Ia mengungkapkan bahwa permohonan 119 yang diajukan Syamsul Jahidin dkk sebelumnya telah dicabut karena banyaknya permohonan yang diajukan oleh tim tersebut secara bersamaan.

Saat itu, terdapat tiga permohonan yang sedang berjalan di sidang pleno MK, sementara tujuh permohonan lainnya masih dalam tahap perbaikan.

Ratih menjelaskan bahwa meskipun permohonan 119 dan 154 sama-sama menguji kewenangan advokat dan Lembaga Bantuan Hukum (LBH), keduanya menguji pasal yang berbeda.

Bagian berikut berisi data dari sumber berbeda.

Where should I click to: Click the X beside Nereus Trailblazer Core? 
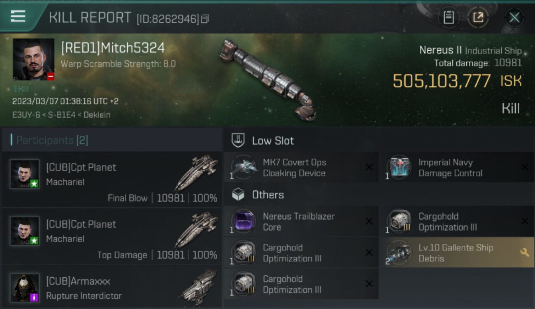[369, 221]
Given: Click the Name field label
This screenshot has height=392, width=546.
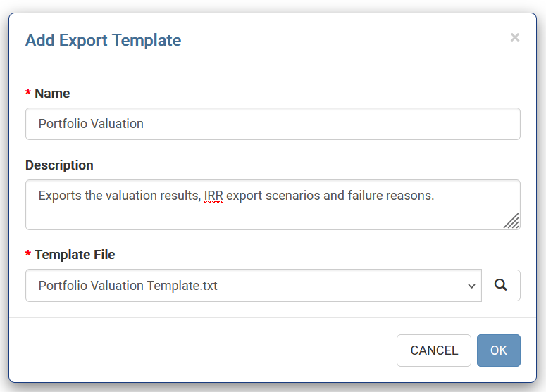Looking at the screenshot, I should pos(52,94).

Permohonan 154 diklaim sebagai pembaharuan yang menyertakan pasal-pasal baru serta bukti-bukti tambahan untuk memperkuat argumentasi hukum para pemohon.

"Bahwa kembali kami tegaskan tidak benar permohonan 154 adalah permohonan dari hasil plagiat. Namun antara permohonan 119 dan 154 dibuat oleh orang dan tim yang sama." tutur Ratih.

Senada dengan itu, Pemohon II Titi Tantri menjelaskan alasan Syamsul Jahidin yang sebelumnya menjadi pemohon di perkara 119 tidak lagi tercatat sebagai pemohon di perkara 154.

Titi menyebutkan bahwa tim telah merencanakan Syamsul Jahidin untuk bertindak sebagai tim advokat dalam permohonan 154, sementara mereka tetap menjadi pemohon prinsipal.

Pihaknya juga telah menyiapkan serangkaian bukti penguat yang sebelumnya tidak dicantumkan dalam permohonan 119 untuk melengkapi berkas perkara terbaru tersebut.

"Substansinya sebenarnya permohonan 154 merupakan penyempurnaan dari permohonan 119 bukan plagiat atau copy paste." ujar Titi.

Menurutnya, terdapat perbedaan signifikan jika diteliti lebih lanjut, mulai dari pasal yang diuji, uraian posita, bukti-bukti, hingga kejelasan dalam bagian petitum.

Meskipun memberikan pembelaan, para pemohon akhirnya memutuskan untuk menarik kembali permohonan nomor 154 guna melakukan penyempurnaan menyeluruh.

"Kami memang telah mencabut/menarik permohonan 154, dan akan menyempurnakan semua permohonan sehingga menghindari prasangka plagiat." kata Titi.

Ia menilai persangkaan plagiat tidak tepat karena kedua dokumen hukum tersebut lahir dari pemikiran tim yang identik dan bukan hasil menyalin karya pihak lain.

"Kami rasa tidak tepat mempersangkakan kami dengan dugaan plagiat, padahal dua permohonan itu ditulis oleh tim yang sama." ucap Titi.

Secara logika hukum, Titi berargumen bahwa mereka tidak mungkin menguji permohonan yang sudah diputus jika perkara 119 telah selesai di persidangan.

"Secara logika, tidak mungkin kami menguji permohonan yang telah diputuskan jika permohonan 119 sudah diputuskan. Karena kami mengetahui permohonan tersebut telah ditarik, sehingga kami melakukan penyempurnaan." lanjut Titi.

Seluruh rangkaian peristiwa ini diakui para pemohon sebagai pelajaran berharga untuk lebih berhati-hati dalam menyusun permohonan ke depan.

"Semua peristiwa ini menjadi pelajaran yang sangat berharga untuk kami agar selalu berhati-hati di kemudian hari. Kami tidak menyalahkan siapun yang menuduh kami, namun izinkan kami untuk memberikan jawaban fakta yang sebenarnya." tutup Titi.